KNY: Okay Minnasan! Let's roll!

Joey: Whaddya mean "Minnasan"? Only two people reviewed!

KNY: You. Off my planet. NOW!

Joey: poofs away

KNY: Now we'll have Yami come do the disclaimer! smile

Yami: Roses are red. Violets are blue. KNY doesn't own YGO. And neither do you!

KNY: Thank you Yami-kun!

Yami: Can I go home now?

KNY: No.

Yami: sigh

A Goddess's Vengeance

When she first opened her human eyes, they glowed a soft, milky blue, like those of a week-old kitten. As she grew, the blue deepened and hardened until her eyes shone a clear, true aquamarine, like the eyes of a cat. Those aqua eyes named her, when she grew too old to simply be called "Lali"-"little jewel"-like all the other little girls dwelling in the House of Nine Jewels. Cat-eyes.

Cat-eyes grew swiftly towards womanhood, as if some inner goad urged her to maturity. Although cool and aloof, and far too fond of her own way for Ugrata-Ma's liking, the girl lapped up knowledge as if it alone would make her fortune. By the time she was twelve, Cat-eyes possessed all the skills she required, and more besides.

She knew how to paint her face to skillfully enhance her slanting eyes and her small, prim mouth. She knew how to select veils to set off the whiteness of her skin and bright jewels to highlight her deep violet hair. She could recite amorous love lyrics, epic poems, and riddles. She could tell fortunes and play chess.

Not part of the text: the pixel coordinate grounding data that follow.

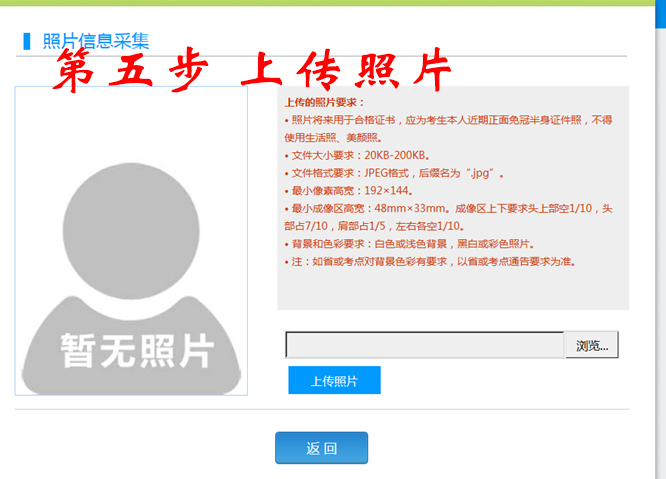Click the 浏览... browse button
This screenshot has width=666, height=479.
coord(592,345)
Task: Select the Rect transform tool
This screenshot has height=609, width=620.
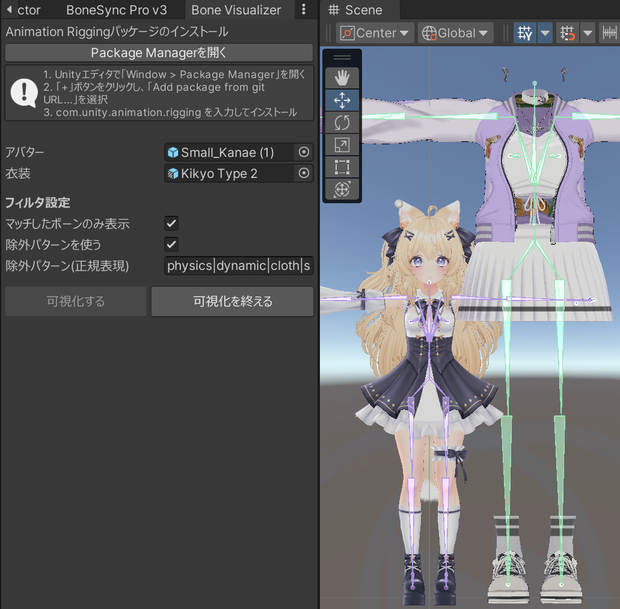Action: click(342, 167)
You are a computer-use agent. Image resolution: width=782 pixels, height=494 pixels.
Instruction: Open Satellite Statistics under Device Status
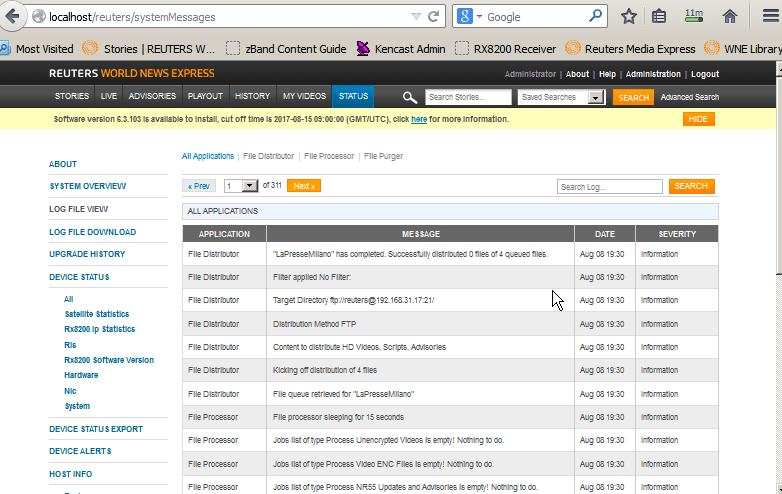click(96, 314)
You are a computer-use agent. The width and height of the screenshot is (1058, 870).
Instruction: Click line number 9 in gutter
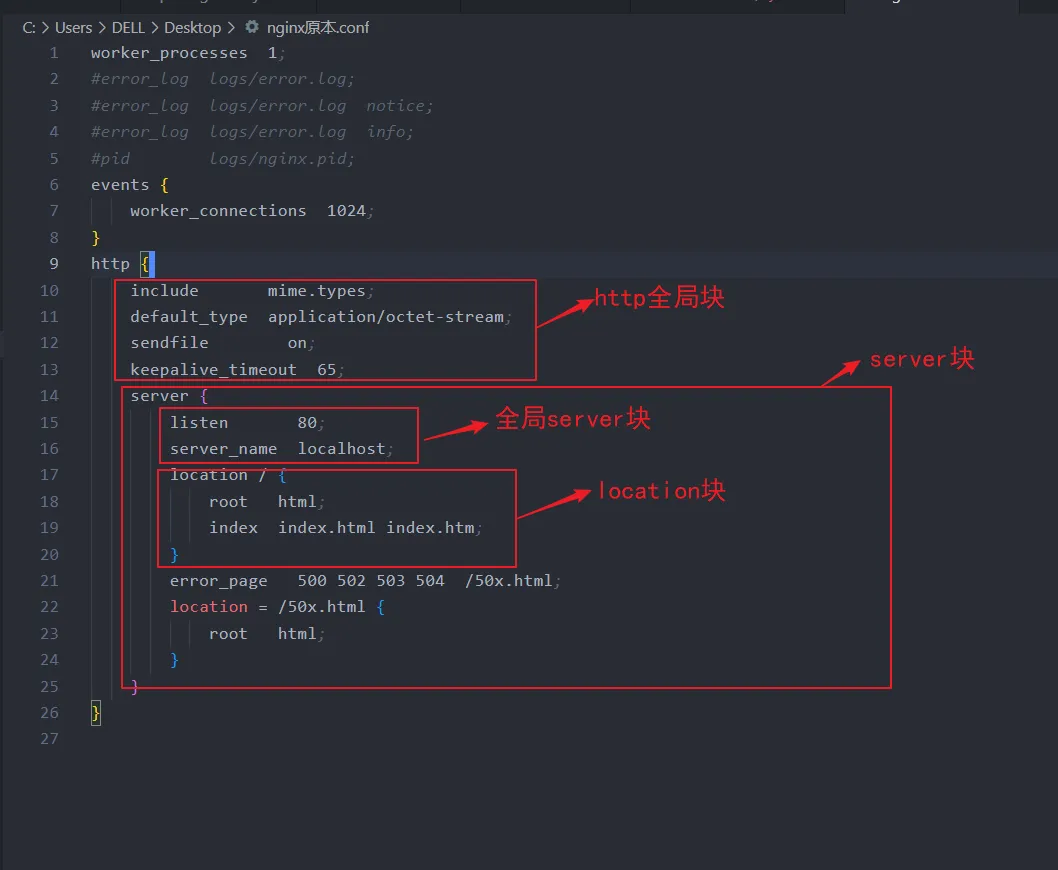point(53,264)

She could sing in a pure, clear voice, and she knew all the appropriate songs for every occasion, and when each should be sung, how, and why.

And she could dance-and when Cat-eyes danced, even the most arrogant of the House's bartered jewels stopped to stare, entranced, as Cat-eyes arched and swayed across silken carpets, her garments flowing about her like wayward leaves.

She had learned cruel skills, too: the crafts of perfumes and poisons. But these dark talents were hers alone. Ugrata-Ma did not know all that Cat-eyes knew.

And one day, Ugrata-Ma pronounced Cat-eyes ready, and Cat-eyes smiled.

She had been ready for a long time.

As with so many who dwelt in the half-world between destitution and respectability, Ugrata-Ma was a great believer in tradition. Tradition declared that a newly unveiled Jewel sing and dance before those who would then bargain for her charms. Though normally courtesans danced in the House, the pharaoh's advisors had informed her, most discreetly of course, that the some lords would be willing to pay much for the violet-haired beauty, perhaps even the pharaoh himself. For Cat-eyes' first night before the men, Ugrata-ma outdid herself: the inner courtyard of the pharaoh's palace became a dream of desire, a false garden perfumed by jasmine garlands coiled about the marble pillars and china roses in silver bowls. For once, lavish expenditure did not trouble Ugrata; the courtesan Cat-eyes would lavishly repay the generosity shown by the House of Nine Jewels.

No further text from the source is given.